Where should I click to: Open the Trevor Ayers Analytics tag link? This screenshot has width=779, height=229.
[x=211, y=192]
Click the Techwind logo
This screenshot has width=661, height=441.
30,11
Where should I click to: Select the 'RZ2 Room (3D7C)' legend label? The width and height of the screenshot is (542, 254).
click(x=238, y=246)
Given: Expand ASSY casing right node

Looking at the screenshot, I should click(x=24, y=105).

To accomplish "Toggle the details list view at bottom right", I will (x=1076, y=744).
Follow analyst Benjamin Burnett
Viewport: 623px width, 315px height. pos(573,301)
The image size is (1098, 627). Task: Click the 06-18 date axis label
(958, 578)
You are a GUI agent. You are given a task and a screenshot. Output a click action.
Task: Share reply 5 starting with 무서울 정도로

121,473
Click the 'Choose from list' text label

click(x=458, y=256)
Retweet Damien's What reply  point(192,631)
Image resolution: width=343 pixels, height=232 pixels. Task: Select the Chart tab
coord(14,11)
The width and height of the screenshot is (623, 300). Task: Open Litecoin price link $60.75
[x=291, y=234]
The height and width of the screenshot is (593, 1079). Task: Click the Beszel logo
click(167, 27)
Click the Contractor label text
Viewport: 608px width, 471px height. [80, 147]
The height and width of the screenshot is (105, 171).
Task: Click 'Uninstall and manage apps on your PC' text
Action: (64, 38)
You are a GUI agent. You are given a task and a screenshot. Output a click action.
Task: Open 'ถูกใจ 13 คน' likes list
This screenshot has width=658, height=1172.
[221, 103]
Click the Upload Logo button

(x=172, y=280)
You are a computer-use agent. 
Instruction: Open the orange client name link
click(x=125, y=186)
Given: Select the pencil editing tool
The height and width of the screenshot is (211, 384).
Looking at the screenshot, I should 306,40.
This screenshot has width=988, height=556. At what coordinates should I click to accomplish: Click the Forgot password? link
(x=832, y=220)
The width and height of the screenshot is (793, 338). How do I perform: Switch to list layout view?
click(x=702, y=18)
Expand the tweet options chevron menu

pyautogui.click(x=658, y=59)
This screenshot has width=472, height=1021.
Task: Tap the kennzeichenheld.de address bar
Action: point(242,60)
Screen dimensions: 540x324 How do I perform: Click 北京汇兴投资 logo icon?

# # # # #

■ Requirement ■
Please reproduce all of the entries exactly as they stand.

■ Written answer ■
Where should I click to: Open the Trevor Ayers Analytics tag link? This screenshot has width=779, height=229.
[x=211, y=192]
Click the Techwind logo
This screenshot has width=661, height=441.
30,11
Where should I click to: Select the 'RZ2 Room (3D7C)' legend label? The width and height of the screenshot is (542, 254).
click(x=238, y=246)
Given: Expand ASSY casing right node

Looking at the screenshot, I should click(x=24, y=105).

To accomplish "Toggle the details list view at bottom right", I will (x=1076, y=744).
Follow analyst Benjamin Burnett
Viewport: 623px width, 315px height. pos(573,301)
The image size is (1098, 627). Task: Click the 06-18 date axis label
(958, 578)
You are a GUI agent. You are given a task and a screenshot. Output a click action.
Task: Share reply 5 starting with 무서울 정도로

121,473
Click the 'Choose from list' text label

click(x=458, y=256)
Retweet Damien's What reply  point(192,631)
Image resolution: width=343 pixels, height=232 pixels. Task: Select the Chart tab
coord(14,11)
The width and height of the screenshot is (623, 300). Task: Open Litecoin price link $60.75
[x=291, y=234]
The height and width of the screenshot is (593, 1079). Task: Click the Beszel logo
click(167, 27)
Click the Contractor label text
Viewport: 608px width, 471px height. [80, 147]
The height and width of the screenshot is (105, 171).
Task: Click 'Uninstall and manage apps on your PC' text
Action: (64, 38)
You are a GUI agent. You are given a task and a screenshot. Output a click action.
Task: Open 'ถูกใจ 13 คน' likes list
This screenshot has width=658, height=1172.
[221, 103]
Click the Upload Logo button

(x=172, y=280)
You are a computer-use agent. 
Instruction: Open the orange client name link
click(x=125, y=186)
Given: Select the pencil editing tool
The height and width of the screenshot is (211, 384).
Looking at the screenshot, I should 306,40.
This screenshot has width=988, height=556. At what coordinates should I click to accomplish: Click the Forgot password? link
(x=832, y=220)
The width and height of the screenshot is (793, 338). How do I perform: Switch to list layout view?
click(x=702, y=18)
Expand the tweet options chevron menu

pyautogui.click(x=658, y=59)
This screenshot has width=472, height=1021.
Task: Tap the kennzeichenheld.de address bar
Action: point(242,60)
Screen dimensions: 540x324 How do I perform: Click 北京汇兴投资 logo icon?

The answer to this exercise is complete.